Critics attribute the persistence of these laws to the interests of agribusiness, which are central to the economies of big agriculture-producing states like Iowa. “No other industry enjoys such broad anti-whistleblower statutes,” wrote University of Denver law professor Justin Marceau, who represented plaintiffs in Idaho and Utah’s ag-gag lawsuits.

Lawyers with the ACLU of Iowa—representing a coalition of animal rights groups, including the Animal Legal Defense Fund and People for the Ethical Treatment of Animals—argue that this law is no different than its predecessor. “Lawmakers might say this is a different law, but in our eyes, it’s just the same law presented in a slightly different way,” says Veronica Fowler, communications director for the ACLU of Iowa. “It’s still got the same constitutional problems. This law [requires that] a particular industry be given special protection, so that people who do undercover work and maybe offer half-truths in order to do that undercover work get especially stiff fines and penalties.”

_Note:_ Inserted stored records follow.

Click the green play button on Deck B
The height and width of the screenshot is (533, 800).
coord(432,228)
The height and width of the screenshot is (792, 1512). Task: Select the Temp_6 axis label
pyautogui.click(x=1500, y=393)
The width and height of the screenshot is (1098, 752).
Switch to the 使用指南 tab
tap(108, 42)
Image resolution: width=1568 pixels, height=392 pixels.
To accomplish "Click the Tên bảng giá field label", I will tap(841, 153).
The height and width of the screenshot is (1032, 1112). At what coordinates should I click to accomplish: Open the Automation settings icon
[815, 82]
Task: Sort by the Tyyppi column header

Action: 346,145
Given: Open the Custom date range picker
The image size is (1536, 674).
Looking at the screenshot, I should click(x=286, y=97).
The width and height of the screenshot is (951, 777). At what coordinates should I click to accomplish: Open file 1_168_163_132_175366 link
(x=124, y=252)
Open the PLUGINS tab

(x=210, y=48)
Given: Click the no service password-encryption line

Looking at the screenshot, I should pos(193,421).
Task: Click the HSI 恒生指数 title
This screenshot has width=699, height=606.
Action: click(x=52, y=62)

Meanwhile, the bill’s supporters and sponsors in the Iowa state Senate Agriculture Committee have argued that the law is necessary to protect livestock herds from biosecurity threats, warning that diseases could destroy the state’s economy. “I am committed to protecting Iowa farmers and ensuring the safety and security of their livestock,” Iowa Governor Kim Reynolds, also named in the lawsuit, said in a statement reported by the Associated Press this week.

But these arguments didn’t convince the Iowa district court last year: It ruled that the 2012 law targeted speech that posed little harm to owners and risked chilling speech not covered in the statute.

The ACLU anticipates a similar outcome for the second challenge. “I think the courts have decided one time already that this bill is very clearly unconstitutional,” Fowler says. “We have every expectation that the court will rule similarly.”